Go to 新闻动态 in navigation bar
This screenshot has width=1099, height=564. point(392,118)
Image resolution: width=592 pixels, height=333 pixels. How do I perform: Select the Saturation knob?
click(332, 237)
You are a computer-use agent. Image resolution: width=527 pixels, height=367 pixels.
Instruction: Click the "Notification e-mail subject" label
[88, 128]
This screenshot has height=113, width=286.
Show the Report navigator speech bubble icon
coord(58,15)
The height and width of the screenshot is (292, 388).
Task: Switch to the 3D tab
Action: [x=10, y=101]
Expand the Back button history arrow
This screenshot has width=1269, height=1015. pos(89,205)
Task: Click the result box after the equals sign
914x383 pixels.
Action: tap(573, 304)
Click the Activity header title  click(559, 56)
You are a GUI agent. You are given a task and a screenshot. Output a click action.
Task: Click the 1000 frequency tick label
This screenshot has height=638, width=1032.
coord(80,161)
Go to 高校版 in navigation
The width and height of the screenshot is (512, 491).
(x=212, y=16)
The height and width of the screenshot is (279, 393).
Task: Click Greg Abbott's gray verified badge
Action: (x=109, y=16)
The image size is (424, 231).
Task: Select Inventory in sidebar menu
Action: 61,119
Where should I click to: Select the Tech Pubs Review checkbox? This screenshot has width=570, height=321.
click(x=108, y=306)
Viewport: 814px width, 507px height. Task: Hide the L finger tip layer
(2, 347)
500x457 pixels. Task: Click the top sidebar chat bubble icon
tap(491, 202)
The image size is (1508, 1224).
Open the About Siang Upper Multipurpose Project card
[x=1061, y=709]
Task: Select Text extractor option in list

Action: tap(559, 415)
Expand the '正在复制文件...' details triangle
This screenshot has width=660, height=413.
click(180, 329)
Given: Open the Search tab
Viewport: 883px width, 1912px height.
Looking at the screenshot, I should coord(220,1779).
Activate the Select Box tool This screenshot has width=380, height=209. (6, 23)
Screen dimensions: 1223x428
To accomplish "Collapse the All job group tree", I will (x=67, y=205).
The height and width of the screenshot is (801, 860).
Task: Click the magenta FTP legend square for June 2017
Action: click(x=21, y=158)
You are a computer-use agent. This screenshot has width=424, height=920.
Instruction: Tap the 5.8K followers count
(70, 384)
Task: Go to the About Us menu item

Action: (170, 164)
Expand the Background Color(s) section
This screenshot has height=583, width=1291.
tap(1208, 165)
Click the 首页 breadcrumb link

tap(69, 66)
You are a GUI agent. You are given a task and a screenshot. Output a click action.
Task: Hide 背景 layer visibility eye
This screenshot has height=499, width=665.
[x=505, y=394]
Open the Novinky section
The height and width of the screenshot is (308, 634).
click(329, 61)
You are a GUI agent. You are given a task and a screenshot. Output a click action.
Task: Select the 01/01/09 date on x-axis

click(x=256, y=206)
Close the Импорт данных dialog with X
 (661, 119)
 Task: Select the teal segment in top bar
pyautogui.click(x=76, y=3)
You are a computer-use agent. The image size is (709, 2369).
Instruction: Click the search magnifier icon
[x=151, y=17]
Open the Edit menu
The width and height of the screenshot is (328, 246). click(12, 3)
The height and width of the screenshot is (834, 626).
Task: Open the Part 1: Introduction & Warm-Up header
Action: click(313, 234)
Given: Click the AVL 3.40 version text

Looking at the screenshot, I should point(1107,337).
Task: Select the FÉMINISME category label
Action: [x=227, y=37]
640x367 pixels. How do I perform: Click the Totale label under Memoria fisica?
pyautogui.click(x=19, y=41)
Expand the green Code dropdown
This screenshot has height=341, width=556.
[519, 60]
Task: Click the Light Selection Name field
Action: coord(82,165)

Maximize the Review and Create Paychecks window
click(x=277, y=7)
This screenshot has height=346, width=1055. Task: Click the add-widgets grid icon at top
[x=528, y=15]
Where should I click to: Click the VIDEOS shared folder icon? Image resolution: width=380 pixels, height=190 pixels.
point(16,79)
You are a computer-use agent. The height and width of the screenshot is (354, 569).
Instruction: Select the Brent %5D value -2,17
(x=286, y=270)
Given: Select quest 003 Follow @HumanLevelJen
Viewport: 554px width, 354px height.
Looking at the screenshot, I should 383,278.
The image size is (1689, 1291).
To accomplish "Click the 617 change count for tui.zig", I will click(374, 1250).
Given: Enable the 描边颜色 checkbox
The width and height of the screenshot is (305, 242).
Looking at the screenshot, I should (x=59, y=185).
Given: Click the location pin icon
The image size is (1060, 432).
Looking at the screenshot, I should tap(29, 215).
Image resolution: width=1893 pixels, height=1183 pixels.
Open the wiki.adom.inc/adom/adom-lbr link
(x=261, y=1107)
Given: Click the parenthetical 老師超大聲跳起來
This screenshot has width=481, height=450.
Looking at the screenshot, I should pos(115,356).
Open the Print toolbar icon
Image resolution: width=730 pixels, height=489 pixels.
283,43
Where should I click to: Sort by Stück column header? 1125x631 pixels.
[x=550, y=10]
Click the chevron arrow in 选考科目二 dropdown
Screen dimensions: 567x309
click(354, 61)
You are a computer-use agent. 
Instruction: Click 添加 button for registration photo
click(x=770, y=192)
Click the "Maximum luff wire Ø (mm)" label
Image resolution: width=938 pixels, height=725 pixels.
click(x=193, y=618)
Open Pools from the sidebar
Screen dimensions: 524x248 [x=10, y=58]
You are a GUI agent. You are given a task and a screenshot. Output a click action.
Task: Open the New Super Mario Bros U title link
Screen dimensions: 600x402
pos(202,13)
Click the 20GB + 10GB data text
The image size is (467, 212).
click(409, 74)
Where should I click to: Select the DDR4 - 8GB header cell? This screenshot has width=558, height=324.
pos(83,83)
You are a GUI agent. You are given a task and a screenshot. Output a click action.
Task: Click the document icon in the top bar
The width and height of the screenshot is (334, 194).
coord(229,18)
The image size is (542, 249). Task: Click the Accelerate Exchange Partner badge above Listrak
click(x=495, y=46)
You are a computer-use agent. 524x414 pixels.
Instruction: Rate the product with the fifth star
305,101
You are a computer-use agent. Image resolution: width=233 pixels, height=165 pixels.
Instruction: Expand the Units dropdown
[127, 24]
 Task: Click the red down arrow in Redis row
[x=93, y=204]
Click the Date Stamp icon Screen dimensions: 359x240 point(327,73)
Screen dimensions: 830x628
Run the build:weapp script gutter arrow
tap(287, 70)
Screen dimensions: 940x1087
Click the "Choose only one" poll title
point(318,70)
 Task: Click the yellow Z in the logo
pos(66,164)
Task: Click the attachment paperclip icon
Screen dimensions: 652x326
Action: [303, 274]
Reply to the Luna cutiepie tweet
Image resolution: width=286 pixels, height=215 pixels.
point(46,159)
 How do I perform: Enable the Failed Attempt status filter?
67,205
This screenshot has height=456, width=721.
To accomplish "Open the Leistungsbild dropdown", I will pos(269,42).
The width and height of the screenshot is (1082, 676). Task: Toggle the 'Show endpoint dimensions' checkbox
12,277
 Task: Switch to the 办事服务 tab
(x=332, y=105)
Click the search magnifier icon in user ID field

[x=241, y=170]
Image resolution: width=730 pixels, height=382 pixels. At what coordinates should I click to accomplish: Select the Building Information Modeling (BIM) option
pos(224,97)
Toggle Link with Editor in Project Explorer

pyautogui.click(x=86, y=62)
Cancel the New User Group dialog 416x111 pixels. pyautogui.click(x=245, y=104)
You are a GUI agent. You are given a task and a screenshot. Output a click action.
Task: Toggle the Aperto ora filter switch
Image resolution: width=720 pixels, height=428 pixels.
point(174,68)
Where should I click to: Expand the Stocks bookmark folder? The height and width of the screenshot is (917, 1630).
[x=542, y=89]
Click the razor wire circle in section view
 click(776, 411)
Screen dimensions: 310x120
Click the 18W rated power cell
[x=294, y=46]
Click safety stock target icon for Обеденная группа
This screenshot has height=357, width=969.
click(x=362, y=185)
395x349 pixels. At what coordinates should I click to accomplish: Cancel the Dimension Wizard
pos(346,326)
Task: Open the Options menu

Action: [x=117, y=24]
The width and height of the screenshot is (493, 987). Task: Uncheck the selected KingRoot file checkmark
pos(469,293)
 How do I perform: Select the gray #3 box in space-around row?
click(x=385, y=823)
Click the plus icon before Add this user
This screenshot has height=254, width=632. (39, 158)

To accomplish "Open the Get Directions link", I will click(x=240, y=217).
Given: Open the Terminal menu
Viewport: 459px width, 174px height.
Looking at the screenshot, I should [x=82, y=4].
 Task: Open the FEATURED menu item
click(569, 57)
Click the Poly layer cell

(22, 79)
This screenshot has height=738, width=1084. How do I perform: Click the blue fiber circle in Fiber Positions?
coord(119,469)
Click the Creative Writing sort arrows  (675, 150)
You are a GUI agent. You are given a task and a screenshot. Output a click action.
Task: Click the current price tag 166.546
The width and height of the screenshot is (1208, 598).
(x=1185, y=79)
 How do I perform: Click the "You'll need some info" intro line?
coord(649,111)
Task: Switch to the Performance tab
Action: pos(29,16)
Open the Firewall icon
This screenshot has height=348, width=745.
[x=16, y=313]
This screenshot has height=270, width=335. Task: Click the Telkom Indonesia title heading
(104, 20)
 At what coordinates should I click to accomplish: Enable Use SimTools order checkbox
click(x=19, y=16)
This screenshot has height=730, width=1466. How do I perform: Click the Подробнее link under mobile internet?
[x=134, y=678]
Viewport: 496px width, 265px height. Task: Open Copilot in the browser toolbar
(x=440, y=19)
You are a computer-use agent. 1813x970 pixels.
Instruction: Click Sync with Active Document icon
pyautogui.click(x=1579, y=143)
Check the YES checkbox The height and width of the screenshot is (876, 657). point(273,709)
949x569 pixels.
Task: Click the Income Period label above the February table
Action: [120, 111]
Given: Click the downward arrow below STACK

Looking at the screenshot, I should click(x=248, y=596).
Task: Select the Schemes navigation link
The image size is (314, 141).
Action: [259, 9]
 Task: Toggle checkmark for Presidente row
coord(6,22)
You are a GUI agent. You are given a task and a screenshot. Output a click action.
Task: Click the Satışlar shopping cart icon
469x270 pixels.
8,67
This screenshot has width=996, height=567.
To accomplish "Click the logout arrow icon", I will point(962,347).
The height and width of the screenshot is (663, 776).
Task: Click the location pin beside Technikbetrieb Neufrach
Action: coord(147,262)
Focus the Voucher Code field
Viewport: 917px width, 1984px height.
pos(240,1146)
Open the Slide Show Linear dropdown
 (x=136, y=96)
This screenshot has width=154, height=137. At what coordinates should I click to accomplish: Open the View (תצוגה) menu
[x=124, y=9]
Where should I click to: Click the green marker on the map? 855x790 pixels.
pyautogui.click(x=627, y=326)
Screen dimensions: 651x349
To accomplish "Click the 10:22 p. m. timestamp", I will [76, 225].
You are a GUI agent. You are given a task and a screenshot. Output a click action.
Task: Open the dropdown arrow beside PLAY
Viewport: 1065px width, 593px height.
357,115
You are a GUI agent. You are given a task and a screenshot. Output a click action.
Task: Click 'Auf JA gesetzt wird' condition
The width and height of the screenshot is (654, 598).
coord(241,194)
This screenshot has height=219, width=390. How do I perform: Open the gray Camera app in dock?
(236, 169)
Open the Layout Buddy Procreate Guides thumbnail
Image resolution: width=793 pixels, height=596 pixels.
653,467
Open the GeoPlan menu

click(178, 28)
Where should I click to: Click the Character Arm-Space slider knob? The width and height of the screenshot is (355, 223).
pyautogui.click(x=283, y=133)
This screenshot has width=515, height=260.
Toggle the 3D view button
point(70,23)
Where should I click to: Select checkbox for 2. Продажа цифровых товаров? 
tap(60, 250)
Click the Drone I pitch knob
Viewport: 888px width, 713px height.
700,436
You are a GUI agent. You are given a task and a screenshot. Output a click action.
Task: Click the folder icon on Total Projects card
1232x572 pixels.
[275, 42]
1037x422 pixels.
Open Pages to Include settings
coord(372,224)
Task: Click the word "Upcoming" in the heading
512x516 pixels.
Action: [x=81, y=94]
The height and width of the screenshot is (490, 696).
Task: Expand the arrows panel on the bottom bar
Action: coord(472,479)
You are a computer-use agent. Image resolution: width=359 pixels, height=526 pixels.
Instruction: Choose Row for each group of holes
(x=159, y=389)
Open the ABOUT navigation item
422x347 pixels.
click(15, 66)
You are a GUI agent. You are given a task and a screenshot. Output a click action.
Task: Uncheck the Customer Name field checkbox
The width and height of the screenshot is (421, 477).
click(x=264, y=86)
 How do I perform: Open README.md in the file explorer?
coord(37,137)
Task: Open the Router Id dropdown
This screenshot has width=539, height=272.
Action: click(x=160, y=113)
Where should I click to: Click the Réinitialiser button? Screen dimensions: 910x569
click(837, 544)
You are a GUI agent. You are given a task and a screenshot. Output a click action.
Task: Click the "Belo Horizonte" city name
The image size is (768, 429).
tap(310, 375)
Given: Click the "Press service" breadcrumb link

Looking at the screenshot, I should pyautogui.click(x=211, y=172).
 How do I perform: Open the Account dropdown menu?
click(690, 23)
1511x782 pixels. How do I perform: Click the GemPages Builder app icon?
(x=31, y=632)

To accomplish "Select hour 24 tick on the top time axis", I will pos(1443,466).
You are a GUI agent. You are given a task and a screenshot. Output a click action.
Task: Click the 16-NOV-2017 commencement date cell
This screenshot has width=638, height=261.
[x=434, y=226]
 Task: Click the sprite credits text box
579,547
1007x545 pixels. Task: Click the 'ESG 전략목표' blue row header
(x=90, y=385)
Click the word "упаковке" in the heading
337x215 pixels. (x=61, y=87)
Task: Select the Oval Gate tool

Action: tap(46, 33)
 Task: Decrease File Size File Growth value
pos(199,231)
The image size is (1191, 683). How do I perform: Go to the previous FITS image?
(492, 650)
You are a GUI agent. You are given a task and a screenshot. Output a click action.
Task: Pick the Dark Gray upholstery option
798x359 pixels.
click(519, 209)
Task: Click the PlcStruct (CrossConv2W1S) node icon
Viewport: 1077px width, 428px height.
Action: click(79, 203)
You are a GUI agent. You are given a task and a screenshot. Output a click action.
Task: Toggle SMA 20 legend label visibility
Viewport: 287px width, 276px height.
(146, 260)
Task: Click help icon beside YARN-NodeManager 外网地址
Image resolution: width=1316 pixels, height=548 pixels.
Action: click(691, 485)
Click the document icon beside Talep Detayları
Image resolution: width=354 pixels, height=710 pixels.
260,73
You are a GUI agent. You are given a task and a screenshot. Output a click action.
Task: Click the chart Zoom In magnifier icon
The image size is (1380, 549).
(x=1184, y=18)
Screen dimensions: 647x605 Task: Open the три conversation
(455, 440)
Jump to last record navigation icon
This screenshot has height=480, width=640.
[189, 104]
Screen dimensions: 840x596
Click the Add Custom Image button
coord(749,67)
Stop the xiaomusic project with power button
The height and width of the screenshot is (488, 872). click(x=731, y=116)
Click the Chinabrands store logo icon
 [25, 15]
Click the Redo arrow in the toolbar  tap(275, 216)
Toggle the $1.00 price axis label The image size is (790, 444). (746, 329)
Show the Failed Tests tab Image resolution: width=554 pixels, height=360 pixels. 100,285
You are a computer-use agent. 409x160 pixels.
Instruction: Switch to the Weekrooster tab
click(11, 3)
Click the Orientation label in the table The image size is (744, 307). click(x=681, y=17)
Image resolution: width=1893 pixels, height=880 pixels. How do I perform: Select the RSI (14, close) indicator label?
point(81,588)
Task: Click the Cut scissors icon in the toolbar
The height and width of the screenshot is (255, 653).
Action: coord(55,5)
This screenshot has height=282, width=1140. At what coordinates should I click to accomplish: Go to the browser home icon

------------------------------------------------

● **Work to be completed**
Go through the material above and output exactly the lines from the one containing "Screen dimensions: 940x1087" through the one containing "This screenshot has height=456, width=721.".

● **Answer area**
Screen dimensions: 940x1087
Click the "Choose only one" poll title
point(318,70)
 Task: Click the yellow Z in the logo
pos(66,164)
Task: Click the attachment paperclip icon
Screen dimensions: 652x326
Action: [303, 274]
Reply to the Luna cutiepie tweet
Image resolution: width=286 pixels, height=215 pixels.
point(46,159)
 How do I perform: Enable the Failed Attempt status filter?
67,205
This screenshot has height=456, width=721.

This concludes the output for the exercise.